Nau mai, haere mai, welcome to eyeCONTACT, a forum built to encourage art reviews and critical discussion about the visual culture of Aotearoa New Zealand. I'm John Hurrell its editor, a New Zealand writer, artist and curator. While Creative New Zealand and other supporters are generously paying me and other contributors to review exhibitions over the following year, all expressed opinions are entirely our own.

Wednesday, June 4, 2008

Conflict and terrain




Land Wars Part 2: Build
Curated by Emma Bugden
Te Tuhi, Pakuranga
3 April - 28 June 2008

As trends go, there are an awful lot of exhibitions focussing on global politics being presented at this time – from the recent Auckland Triennial’s Turbulence, AAG’s current Earth Matters to the up-and-coming Sydney Biennale with its theme of Revolution. And the art world seems to accurately reflect the ‘real’ world. Our papers and television are full of third world issues. The moral issues embodied in our colonial history and the ecological consequences of our privileged western lifestyle are now being examined as never before. And land is a crucial part of those debates.

Land Wars: Part 2 Build incorporates a curious mix of media, with Michael Shepherd’s three botanically focussed paintings looking strangely static and old fashioned amongst all the photography and occasional exuberant drawing. Moving image dominates.

Some of the work is preoccupied with conveying pungent information - but is not that exciting as art. It is too direct, with no tropes, no inventive use of materials, no layering. In this matter-of-fact and one dimensional category, I’d put Ayreen Anastas and Rene Gabri’s videos about the plight of Palestinians living in Ramleh and Lod, where the Israeli’s have demolished Arab housing and driven out the inhabitants. Excellent documentaries, but dull art.

An example of work with wit and layering is the filmed Hausbau project by Folke Köbberling and Martin Kaltwasser, where the two artist/architects and their families erected the basic structure of a very small house using recycled materials. They did this overnight, outside the Turkish district of Berlin, giving it protection by an ancient Ottoman law so it couldn’t be torn down. They furnished it the next day and lived there for a week, welcoming curious visitors who came out from the neighbouring housing development blocks to look.
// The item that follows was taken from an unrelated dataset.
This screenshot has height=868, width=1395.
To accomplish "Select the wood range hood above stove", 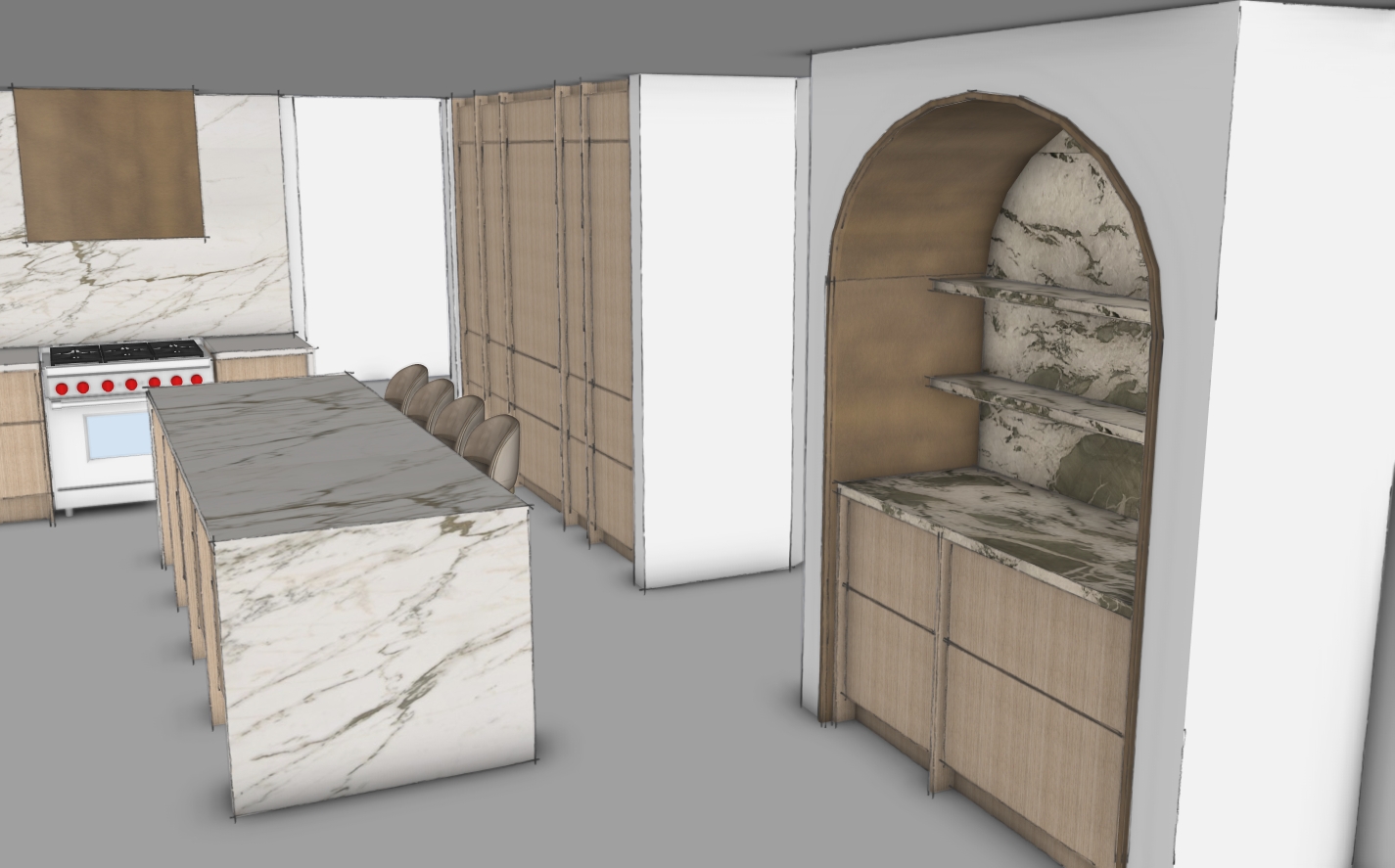I will click(x=110, y=164).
Another highlight, also showing an inventive use of recycling but on a much bigger scale, is a 35 minute film by aaa, a collective of architects and residents in La Chapelle, a northern suburb of Paris. They shared resources while squatting, and so were prepared in case they had to leave at short notice. Even the vege gardens were on pallets so they could be quickly shifted to a new site. The film focuses on ECO-box, a special designed communal kitchen.

Kim Paton’s simple shed made from recycled materials is a lovely sculptural component to the show, and its interiors are used to provide a noticeboard for the documentation of the development of Manukau’s Flat Bush town centre. Paton shows how the agenda of the Auckland Regional Council has shifted from wishing to provide cheap housing to that of providing housing for those with above average incomes. This is a feisty, surprisingly sensual work, but its documentation needs careful attention to follow the debates about various property developers associated with the township.

The eleven polemical drawings by Marjetica Potrc, with bright fluoro colours and slick ink lettering, are pretty intriguing. Her Rural Practices Future Strategies (series 1-11) advocates that fragmented rural communities link together so they become self sustainable. Opposing cities as a basis for citizenship and replacing them with ‘Florestania’, Potrc’s colourful diagrams are peppered with epigrams like ‘a citizen is the smallest state’, ‘being connected is what matters”, and ‘democracy is particles’.

Though some of the exhibits are a bit predictable (like Andrew Ross’s photographs of disappearing urban landscapes) this is a lively and stimulating exhibition. If you spend some quality time closely watching the videos and examining the static works, you will be well rewarded.

(Images by Michael Shepherd, Folke Köbberling / Martin Kaltwasser, and Kim Paton.)